▶ _What you are asked to do_
Can you repeat the listing lines from the one with "Task: Jump using To the top link" to the one with "Image resolution: width=416", keeping both ends and nothing else?

======== Records to use ========

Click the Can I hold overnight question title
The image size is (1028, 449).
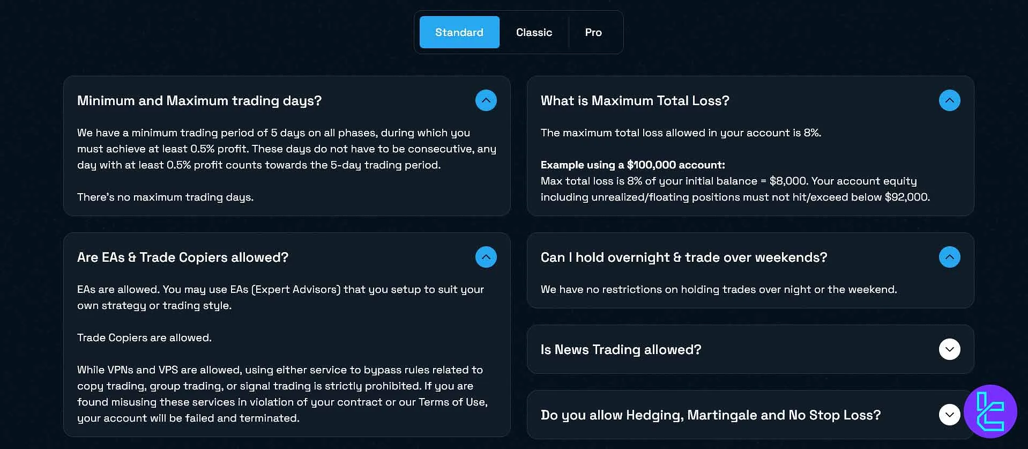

========
======== Records to use ========

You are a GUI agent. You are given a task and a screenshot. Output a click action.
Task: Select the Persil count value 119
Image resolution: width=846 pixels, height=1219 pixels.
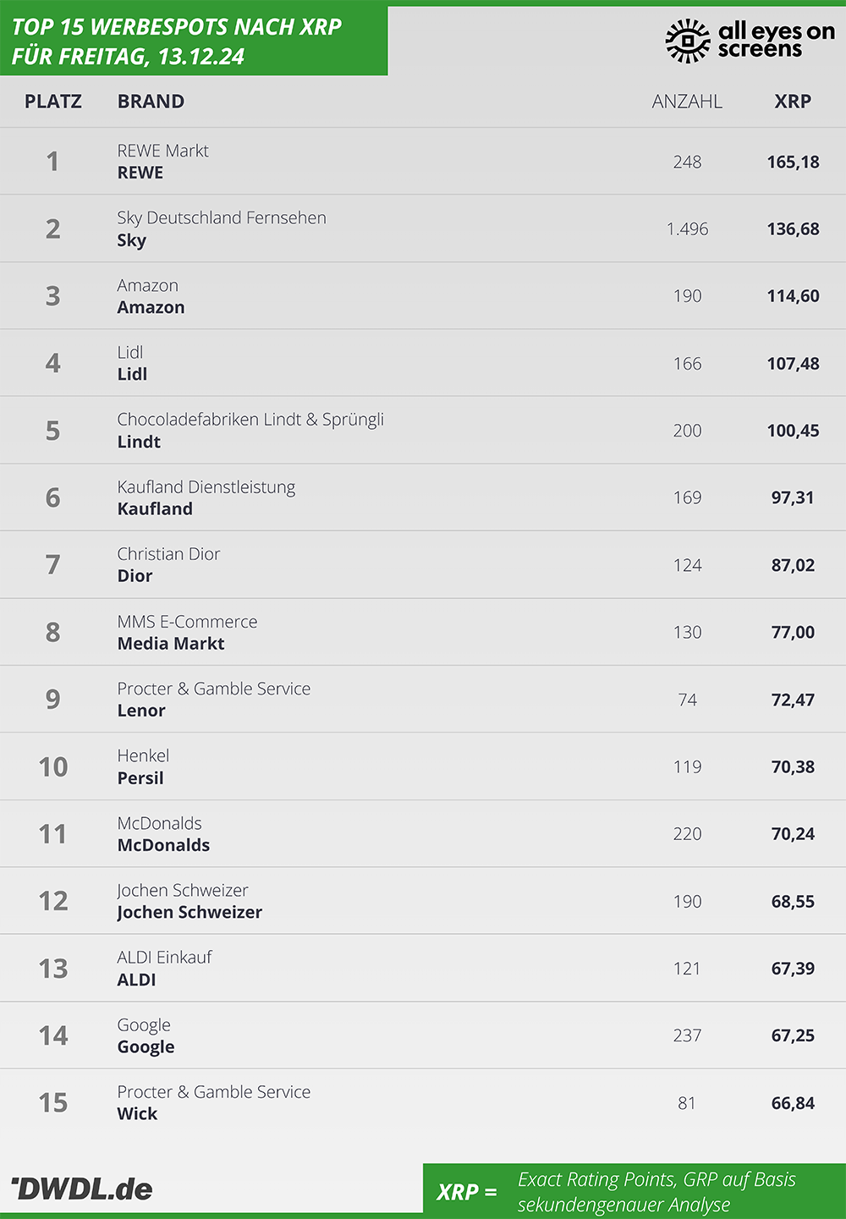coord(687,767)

========
======== Records to use ========

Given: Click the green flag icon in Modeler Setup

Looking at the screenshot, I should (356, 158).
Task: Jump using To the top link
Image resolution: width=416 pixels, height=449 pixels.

========

▶ _Task response_
Task: Jump using To the top link
Image resolution: width=416 pixels, height=449 pixels.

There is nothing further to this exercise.